● **Цель задания**:
Перечислите все зоны-лаборатории, на которые, согласно фрагменту о выставке «Лаборатория будущего», разделена эта выставка.

● **Выбранный фрагмент**:
Однако выставка «Лаборатория будущего. Кинетическое искусство в России» в большей степени следует той исторической модели, которую сконструировали сами русские кинеты,— не зря в кураторскую команду Юлии Аксеновой вошли Анна Колейчук и Андрей Смирнов, не только теоретики, но и практики — наследники кинетизма в широком смысле слова. «Лаборатория будущего» разделена на четыре зоны-лаборатории — искусствометрии, зрения, среды и синестезии, и каждая на свой лад пересказывает эту каноническую историю рождения кинетизма из авангарда 1910–1920-х годов и продолжения его идей в настоящем, вплоть до Германа Виноградова и молодых художников, переносящих кинетические приемы в компьютерное искусство. В кинетистском пантеоне упомянуты все, кто размыкал пластическую трехмерность в иные измерения посредством движения, света и звука, от единогласно провозглашенного пионером течения Наума Габо до полузабытого Евгения Шолпо. Не хватает разве что Григория Гидони, бывшего такой важной фигурой и для группы «Движение», и для казанского СКБ «Прометей» Булата Галеева. В пару к Галееву взят и харьковчанин Юрий Правдюк, чья школа светомузыки существует чуть ли не по сей день, и хотя выставка имеет подзаголовок «Кинетическое искусство в России», это вполне справедливо — кинетизм, как и советская семиотика, был таким маленьким архипелагом внутри шестой части суши, где все друг друга знали и шел постоянный взаимообмен. К сожалению, на выставке нет художников советских прибалтийских республик, эстонца Каарела Курисмаа и Рижской группы (Валдиса Целмса, Артурса Ринькиса, Андулиса Круминьша), которых любили и в Москве, и в Казани. Зато здесь вспомнили ленинградца Августа Ланина, устроив небольшую ретроспективу его архитектурно-дизайнерских светомузыкальных работ. В общем, «Лаборатория будущего» претендует на почти исчерпывающую историческую полноту, но она, как кажется, обращена не столько в прошлое, сколько в настоящее.

Август Ланин. Проект цветомузыкальной установки «Красная гвоздика», 1977

Август Ланин. Проект цветомузыкальной установки «Красная гвоздика», 1977

Фото: предоставлено ЦВЗ «Манеж»

Август Ланин. Проект цветомузыкальной установки «Красная гвоздика», 1977

Фото: предоставлено ЦВЗ «Манеж»

● **Список строк**:
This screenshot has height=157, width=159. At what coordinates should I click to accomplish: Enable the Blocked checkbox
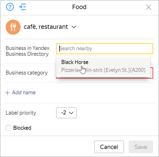[8, 128]
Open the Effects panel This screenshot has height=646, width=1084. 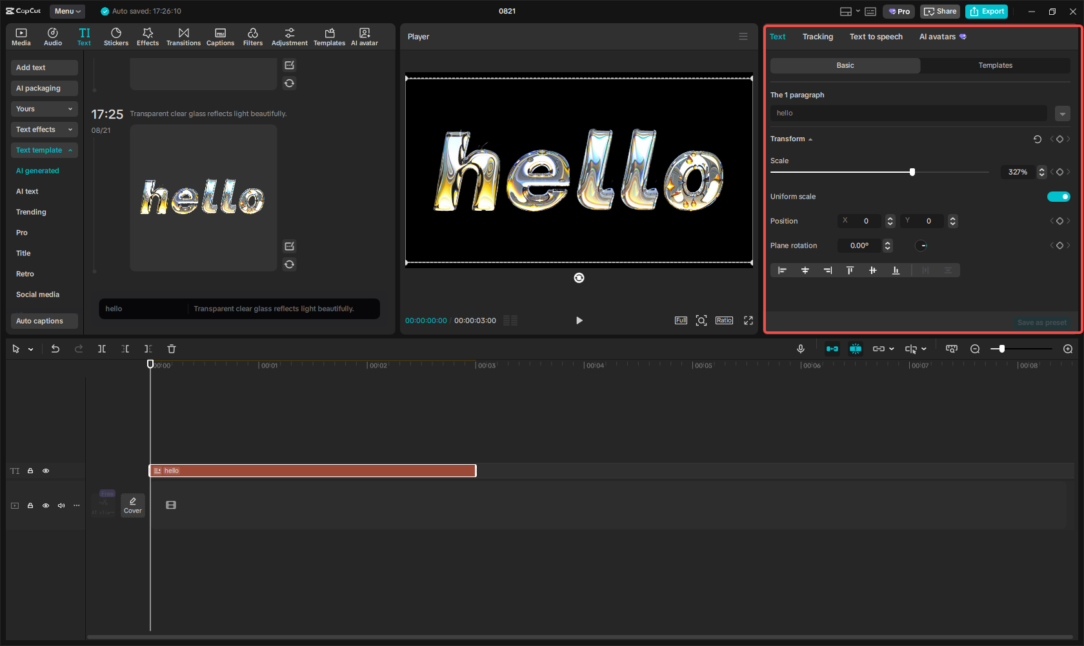click(148, 36)

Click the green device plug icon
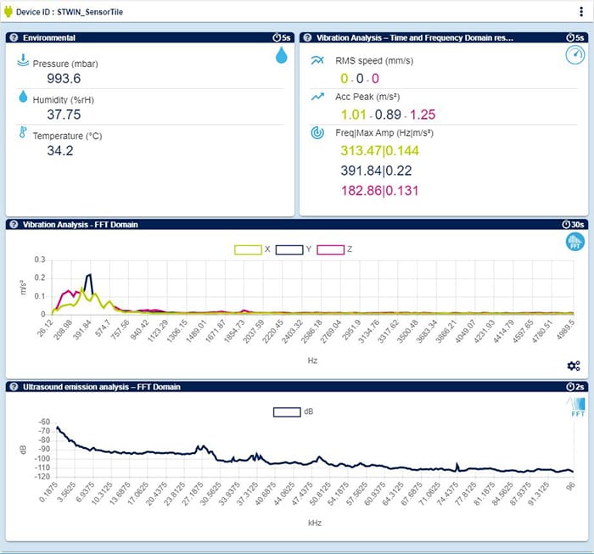click(9, 12)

● **Ответ**:
Искусствометрии, зрения, среды, синестезии.